Priyanka Phogat

Personal information
- Nationality: Indian
- Born: 12 May 1993 (age 33) Balali, Haryana, India
- Relative: Vinesh Phogat (sister)

Sport
- Country: India
- Sport: Freestyle wrestling
- Event: 55 kg

Medal record
Women's Freestyle Wrestling
Representing India
Asian Wrestling Championships
| Silver medal – second place | 2016 Bangkok | 55 kg |

= Priyanka Phogat =

Indian freestyle wrestler

Priyanka Phogat (born 12 May 1993) is an Indian female wrestler who won a silver medal at the 2016 Asian Wrestling Championships.

==Personal life==
She is the sister of Commonwealth Games gold medalist wrestler Vinesh Phogat, niece of Dronacharya Award winner Mahavir Phogat, and cousin of Commonwealth Games gold medalist wrestlers - Geeta and Babita.
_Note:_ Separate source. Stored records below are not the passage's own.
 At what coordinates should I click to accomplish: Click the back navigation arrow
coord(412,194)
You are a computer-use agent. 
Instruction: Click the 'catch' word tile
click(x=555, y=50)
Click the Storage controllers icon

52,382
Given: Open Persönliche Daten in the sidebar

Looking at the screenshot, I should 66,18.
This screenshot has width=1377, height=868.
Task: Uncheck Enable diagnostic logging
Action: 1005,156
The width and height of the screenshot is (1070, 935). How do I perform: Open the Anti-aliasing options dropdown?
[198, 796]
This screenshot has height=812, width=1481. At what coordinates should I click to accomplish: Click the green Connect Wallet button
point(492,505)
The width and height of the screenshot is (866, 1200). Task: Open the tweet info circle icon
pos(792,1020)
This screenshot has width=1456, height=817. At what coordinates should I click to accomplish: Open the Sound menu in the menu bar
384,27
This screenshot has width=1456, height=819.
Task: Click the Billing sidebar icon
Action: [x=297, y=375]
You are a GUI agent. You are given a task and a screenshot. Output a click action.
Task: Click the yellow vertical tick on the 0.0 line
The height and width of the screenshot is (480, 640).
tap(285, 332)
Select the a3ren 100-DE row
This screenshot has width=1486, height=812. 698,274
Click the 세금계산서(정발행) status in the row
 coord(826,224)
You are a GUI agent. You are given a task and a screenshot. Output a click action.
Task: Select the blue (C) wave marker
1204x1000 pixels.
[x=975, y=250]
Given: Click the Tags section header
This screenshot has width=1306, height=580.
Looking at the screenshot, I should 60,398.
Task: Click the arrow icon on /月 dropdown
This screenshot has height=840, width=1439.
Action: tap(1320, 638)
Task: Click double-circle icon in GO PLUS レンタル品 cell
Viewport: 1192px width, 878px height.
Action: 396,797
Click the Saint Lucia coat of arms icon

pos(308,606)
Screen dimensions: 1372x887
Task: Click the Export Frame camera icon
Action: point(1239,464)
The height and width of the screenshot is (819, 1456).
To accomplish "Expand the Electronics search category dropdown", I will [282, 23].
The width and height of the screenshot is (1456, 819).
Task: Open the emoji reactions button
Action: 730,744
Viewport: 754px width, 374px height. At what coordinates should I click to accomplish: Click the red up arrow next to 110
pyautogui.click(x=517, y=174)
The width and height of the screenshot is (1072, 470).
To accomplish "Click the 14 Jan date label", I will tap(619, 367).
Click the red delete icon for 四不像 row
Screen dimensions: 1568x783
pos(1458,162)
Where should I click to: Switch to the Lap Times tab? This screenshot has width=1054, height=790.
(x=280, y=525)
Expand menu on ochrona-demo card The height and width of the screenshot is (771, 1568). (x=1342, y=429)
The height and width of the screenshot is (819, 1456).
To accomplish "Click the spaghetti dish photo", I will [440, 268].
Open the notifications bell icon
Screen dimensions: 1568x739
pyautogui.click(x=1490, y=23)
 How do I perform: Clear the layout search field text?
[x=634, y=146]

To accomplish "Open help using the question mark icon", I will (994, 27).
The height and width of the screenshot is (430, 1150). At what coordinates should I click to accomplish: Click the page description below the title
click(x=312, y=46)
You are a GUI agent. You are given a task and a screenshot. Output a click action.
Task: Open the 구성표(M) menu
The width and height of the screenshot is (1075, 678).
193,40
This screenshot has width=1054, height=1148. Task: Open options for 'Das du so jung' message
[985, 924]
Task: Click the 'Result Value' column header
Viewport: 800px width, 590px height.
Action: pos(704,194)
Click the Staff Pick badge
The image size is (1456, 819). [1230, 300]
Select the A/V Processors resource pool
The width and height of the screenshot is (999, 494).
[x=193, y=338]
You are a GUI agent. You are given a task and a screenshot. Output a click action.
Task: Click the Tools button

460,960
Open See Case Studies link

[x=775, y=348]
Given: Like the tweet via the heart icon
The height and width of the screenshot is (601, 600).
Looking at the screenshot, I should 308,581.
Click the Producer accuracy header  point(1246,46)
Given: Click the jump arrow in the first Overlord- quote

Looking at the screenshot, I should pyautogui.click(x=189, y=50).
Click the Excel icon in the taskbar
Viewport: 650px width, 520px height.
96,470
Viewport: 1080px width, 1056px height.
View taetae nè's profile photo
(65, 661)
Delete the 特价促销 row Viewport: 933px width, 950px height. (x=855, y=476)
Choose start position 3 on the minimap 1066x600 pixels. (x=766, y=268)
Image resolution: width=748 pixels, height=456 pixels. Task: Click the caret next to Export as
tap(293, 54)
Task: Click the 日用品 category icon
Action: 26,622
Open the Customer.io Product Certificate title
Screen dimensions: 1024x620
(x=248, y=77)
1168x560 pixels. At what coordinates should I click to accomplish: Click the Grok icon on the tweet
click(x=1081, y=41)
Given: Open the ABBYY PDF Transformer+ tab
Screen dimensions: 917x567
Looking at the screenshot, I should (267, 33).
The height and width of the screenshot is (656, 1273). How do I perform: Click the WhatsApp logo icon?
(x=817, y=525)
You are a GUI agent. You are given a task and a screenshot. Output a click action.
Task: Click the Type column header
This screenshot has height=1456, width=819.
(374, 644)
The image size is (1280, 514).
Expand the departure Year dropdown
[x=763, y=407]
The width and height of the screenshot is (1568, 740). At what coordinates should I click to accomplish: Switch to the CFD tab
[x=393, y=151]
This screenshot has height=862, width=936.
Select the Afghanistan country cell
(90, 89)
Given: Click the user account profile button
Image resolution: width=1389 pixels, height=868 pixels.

She got married on 15 December 2021.

==Career==
In 2015, Phogat bagged a ₹7 lakh contract with the Punjab franchise of the Pro Wrestling League.

Phogat won the silver medal at the Asian Wrestling Championships in Bangkok in February 2016 in the 55 kg category. She was defeated in the gold medal bout by Mongolia's Davaasükhiin Otgontsetseg.